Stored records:
################
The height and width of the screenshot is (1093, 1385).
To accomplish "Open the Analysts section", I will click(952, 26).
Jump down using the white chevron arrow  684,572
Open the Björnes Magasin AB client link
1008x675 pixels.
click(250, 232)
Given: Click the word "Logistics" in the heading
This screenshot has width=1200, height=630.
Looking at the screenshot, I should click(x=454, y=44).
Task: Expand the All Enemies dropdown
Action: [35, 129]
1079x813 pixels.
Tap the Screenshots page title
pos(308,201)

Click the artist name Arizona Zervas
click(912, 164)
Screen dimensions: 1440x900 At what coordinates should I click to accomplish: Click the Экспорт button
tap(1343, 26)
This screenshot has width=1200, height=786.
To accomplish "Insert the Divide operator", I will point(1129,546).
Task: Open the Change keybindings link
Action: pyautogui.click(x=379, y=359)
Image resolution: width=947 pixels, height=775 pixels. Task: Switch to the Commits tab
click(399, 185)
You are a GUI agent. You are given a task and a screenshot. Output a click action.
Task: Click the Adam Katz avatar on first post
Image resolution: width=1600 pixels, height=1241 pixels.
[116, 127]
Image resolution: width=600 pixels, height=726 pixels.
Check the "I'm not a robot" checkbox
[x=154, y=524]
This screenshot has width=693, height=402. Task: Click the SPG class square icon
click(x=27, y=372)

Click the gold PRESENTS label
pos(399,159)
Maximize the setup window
################
GOAL OF THE EXERCISE
Exactly reproduce the lines of the entries above, from the one containing "Image resolution: width=947" to the very last, and no others.

EXERCISE ANSWER
Image resolution: width=947 pixels, height=775 pixels. Task: Switch to the Commits tab
click(399, 185)
You are a GUI agent. You are given a task and a screenshot. Output a click action.
Task: Click the Adam Katz avatar on first post
Image resolution: width=1600 pixels, height=1241 pixels.
[116, 127]
Image resolution: width=600 pixels, height=726 pixels.
Check the "I'm not a robot" checkbox
[x=154, y=524]
This screenshot has width=693, height=402. Task: Click the SPG class square icon
click(x=27, y=372)

Click the gold PRESENTS label
pos(399,159)
Maximize the setup window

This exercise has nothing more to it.